## TASK PROMPT
Filter the entries, keeping every line with the word "computer".

__________________________________________________

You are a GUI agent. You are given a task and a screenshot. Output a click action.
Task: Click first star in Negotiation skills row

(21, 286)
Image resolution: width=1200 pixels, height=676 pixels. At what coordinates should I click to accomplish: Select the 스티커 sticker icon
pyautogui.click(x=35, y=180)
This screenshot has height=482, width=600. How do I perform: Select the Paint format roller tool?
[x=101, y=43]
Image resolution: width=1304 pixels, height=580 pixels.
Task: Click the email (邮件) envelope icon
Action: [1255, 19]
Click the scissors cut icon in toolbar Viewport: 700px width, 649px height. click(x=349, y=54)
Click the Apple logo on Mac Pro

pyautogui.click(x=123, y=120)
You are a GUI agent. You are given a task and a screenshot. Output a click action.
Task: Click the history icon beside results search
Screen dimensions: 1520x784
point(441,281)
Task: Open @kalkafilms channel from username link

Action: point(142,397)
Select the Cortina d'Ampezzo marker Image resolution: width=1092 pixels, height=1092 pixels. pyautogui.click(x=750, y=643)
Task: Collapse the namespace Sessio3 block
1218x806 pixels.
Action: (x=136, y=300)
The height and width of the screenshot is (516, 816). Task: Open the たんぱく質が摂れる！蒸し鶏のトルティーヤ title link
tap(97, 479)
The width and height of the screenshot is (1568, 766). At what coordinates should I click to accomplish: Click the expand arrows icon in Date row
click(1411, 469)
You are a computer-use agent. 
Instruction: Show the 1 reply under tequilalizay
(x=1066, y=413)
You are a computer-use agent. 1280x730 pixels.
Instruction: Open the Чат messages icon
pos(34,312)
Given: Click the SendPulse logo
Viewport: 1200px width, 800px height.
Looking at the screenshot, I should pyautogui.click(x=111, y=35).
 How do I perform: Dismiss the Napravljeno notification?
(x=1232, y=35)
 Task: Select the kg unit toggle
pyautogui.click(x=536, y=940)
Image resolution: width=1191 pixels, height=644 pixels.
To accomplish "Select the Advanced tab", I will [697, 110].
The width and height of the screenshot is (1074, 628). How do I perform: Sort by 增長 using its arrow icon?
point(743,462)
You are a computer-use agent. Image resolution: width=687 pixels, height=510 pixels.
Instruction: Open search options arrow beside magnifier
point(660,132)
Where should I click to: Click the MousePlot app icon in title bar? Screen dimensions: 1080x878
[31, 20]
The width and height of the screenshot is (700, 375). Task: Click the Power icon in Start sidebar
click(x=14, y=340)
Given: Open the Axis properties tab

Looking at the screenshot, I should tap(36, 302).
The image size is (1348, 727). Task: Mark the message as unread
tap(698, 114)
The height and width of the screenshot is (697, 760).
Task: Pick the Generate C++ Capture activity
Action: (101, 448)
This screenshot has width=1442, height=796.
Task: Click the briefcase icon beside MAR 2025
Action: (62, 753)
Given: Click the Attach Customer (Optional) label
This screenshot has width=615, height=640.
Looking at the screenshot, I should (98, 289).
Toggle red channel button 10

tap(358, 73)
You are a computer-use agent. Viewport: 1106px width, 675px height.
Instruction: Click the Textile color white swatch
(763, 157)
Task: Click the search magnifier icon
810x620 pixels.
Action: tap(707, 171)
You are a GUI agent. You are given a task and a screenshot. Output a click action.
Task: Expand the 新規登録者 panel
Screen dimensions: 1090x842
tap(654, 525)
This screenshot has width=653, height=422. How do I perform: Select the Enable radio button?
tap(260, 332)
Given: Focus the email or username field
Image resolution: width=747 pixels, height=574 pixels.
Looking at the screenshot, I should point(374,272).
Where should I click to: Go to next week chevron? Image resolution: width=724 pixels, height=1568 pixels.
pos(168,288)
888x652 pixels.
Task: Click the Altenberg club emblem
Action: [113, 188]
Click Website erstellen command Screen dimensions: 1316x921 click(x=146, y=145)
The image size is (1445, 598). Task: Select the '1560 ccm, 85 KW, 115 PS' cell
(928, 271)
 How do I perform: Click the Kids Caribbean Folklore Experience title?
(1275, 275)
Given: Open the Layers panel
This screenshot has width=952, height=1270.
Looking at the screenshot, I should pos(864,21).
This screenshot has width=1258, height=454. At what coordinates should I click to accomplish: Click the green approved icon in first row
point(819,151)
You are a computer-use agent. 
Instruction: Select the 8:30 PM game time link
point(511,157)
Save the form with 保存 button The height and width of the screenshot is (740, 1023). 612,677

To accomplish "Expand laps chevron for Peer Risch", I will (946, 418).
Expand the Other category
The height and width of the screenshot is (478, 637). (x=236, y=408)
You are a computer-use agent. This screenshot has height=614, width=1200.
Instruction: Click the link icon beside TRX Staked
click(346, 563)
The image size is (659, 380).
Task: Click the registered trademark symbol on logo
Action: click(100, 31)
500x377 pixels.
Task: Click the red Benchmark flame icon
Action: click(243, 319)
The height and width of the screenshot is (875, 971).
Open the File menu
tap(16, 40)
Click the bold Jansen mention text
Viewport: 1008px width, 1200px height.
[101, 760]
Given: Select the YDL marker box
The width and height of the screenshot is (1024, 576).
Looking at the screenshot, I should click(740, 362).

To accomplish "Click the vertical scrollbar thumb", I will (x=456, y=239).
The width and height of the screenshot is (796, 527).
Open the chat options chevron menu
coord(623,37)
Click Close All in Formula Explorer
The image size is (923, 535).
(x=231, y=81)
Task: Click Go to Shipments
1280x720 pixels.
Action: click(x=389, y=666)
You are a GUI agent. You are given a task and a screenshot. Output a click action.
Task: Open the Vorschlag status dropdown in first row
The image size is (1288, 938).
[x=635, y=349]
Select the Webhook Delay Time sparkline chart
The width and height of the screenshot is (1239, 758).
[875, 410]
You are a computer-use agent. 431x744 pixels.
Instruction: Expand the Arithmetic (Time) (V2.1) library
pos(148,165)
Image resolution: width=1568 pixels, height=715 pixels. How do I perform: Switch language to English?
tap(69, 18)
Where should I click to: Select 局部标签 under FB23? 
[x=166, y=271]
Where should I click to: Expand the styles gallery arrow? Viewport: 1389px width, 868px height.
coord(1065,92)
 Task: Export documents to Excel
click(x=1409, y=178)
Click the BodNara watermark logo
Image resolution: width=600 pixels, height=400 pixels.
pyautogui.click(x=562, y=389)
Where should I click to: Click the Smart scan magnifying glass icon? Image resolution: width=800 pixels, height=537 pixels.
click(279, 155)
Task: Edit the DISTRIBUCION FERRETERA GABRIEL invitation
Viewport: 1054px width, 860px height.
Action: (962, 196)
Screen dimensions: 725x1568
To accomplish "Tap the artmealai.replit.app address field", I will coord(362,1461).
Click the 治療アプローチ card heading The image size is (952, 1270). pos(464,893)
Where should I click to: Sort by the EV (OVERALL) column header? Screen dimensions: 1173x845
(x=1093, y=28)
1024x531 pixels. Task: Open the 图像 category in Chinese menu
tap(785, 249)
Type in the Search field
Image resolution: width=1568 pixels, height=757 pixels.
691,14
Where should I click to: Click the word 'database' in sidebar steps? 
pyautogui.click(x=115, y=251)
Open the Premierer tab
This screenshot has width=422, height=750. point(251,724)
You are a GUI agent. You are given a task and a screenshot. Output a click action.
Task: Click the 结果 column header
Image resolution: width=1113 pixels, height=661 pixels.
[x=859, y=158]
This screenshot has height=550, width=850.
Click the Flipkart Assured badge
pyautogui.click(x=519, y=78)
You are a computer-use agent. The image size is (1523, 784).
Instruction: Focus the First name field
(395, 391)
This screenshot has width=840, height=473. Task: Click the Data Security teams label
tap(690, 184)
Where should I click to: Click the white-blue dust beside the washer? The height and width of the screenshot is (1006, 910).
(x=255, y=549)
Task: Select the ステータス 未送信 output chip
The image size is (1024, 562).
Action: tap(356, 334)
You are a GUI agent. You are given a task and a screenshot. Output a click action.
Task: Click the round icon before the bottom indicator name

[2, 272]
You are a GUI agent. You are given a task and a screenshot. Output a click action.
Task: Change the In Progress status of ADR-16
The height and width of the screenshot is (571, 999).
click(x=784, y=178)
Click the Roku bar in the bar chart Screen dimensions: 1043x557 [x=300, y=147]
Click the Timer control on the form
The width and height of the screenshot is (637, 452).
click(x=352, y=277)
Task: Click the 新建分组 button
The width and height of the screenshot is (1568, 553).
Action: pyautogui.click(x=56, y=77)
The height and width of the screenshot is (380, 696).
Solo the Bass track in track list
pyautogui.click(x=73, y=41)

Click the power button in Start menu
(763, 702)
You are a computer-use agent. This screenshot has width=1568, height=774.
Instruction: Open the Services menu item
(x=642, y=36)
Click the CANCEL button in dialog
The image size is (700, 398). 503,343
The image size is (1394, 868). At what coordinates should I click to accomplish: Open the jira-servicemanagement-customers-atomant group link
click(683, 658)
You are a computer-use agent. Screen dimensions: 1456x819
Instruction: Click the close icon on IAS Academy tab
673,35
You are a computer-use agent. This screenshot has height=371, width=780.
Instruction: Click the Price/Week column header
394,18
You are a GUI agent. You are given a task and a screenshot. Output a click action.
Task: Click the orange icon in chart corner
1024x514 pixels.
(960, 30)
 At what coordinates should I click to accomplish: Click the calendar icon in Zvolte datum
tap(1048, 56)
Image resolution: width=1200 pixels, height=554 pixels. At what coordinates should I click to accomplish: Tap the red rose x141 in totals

__________________________________________________

## RESULT FOR THIS TASK
You are a computer-use agent. 
You are a computer-use agent. 1280x730 pixels.
You are a computer-use agent. Image resolution: width=687 pixels, height=510 pixels.
You are a computer-use agent. Viewport: 1106px width, 675px height.
You are a computer-use agent. 
You are a computer-use agent. This screenshot has height=614, width=1200.
You are a computer-use agent. 431x744 pixels.
You are a computer-use agent. The image size is (1523, 784).
You are a computer-use agent. This screenshot has width=1568, height=774.
You are a computer-use agent. Screen dimensions: 1456x819
You are a computer-use agent. This screenshot has height=371, width=780.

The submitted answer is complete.